━━━ RECORDS FOR PROCESSING ━━━

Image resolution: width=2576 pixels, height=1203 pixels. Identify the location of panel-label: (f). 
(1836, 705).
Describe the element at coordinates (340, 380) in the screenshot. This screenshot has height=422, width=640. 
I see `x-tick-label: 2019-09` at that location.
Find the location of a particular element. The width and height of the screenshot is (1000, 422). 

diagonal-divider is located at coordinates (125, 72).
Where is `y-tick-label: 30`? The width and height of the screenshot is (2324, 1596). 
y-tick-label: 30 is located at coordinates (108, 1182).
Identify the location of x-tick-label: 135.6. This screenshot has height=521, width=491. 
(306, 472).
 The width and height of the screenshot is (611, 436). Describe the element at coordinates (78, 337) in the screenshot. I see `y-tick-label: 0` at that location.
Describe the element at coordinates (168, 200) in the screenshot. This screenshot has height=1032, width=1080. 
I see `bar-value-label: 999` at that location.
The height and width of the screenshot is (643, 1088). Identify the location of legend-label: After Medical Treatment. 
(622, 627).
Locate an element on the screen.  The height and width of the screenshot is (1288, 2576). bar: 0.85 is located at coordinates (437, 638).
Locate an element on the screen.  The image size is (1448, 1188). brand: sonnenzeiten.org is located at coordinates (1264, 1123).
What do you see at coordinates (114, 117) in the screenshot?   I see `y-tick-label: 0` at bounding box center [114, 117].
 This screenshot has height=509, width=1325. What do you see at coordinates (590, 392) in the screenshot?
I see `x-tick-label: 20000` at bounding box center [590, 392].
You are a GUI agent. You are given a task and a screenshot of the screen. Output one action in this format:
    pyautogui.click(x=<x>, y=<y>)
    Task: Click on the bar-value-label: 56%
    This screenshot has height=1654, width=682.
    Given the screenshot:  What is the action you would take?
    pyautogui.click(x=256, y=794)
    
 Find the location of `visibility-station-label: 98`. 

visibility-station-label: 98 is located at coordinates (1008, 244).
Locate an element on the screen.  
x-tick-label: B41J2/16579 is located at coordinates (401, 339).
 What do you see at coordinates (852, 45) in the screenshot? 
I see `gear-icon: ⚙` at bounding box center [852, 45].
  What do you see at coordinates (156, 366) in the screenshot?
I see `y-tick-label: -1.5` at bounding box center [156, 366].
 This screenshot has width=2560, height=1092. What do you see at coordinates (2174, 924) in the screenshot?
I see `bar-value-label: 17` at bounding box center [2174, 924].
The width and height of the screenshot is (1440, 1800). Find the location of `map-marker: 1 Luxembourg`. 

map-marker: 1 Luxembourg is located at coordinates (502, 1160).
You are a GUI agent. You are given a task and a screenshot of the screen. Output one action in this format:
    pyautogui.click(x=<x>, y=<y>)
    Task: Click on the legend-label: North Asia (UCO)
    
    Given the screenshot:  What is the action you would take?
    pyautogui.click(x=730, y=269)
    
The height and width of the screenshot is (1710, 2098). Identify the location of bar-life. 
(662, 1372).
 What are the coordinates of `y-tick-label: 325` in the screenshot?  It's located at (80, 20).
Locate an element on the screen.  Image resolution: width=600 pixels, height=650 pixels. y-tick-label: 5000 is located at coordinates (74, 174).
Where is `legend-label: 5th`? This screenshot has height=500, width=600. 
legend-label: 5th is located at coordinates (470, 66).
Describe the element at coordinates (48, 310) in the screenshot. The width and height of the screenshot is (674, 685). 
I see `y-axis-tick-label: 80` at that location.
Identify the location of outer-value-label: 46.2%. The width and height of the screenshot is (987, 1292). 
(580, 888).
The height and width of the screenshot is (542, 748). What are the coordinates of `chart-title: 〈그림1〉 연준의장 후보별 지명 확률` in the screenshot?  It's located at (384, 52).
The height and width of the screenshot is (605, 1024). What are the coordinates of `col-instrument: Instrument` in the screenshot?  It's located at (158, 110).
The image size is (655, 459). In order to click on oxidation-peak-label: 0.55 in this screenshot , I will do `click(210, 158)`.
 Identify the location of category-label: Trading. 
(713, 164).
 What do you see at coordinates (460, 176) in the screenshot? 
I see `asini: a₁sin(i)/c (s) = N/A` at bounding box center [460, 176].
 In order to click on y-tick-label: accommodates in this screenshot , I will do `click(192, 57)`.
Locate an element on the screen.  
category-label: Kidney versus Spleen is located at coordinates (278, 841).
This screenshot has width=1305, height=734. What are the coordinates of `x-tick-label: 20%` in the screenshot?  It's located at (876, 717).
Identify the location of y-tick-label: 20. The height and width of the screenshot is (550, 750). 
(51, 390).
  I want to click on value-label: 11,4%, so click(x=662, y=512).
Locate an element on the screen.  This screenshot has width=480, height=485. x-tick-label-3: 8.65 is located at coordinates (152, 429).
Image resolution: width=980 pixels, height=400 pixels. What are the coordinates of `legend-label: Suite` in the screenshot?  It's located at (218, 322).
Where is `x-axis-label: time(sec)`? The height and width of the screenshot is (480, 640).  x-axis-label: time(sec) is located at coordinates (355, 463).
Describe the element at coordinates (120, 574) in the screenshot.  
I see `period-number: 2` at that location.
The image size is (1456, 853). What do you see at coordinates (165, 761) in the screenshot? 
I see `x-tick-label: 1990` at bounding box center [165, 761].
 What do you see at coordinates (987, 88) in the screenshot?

━━━

Quote the lines of the data above word for word, from the line containing "What do you see at coordinates (114, 117)" through the line containing "visibility-station-label: 98 is", including both of those lines.

What do you see at coordinates (114, 117) in the screenshot?   I see `y-tick-label: 0` at bounding box center [114, 117].
 This screenshot has height=509, width=1325. What do you see at coordinates (590, 392) in the screenshot?
I see `x-tick-label: 20000` at bounding box center [590, 392].
You are a GUI agent. You are given a task and a screenshot of the screen. Output one action in this format:
    pyautogui.click(x=<x>, y=<y>)
    Task: Click on the bar-value-label: 56%
    This screenshot has height=1654, width=682.
    Given the screenshot:  What is the action you would take?
    pyautogui.click(x=256, y=794)
    
 Find the location of `visibility-station-label: 98`. 

visibility-station-label: 98 is located at coordinates (1008, 244).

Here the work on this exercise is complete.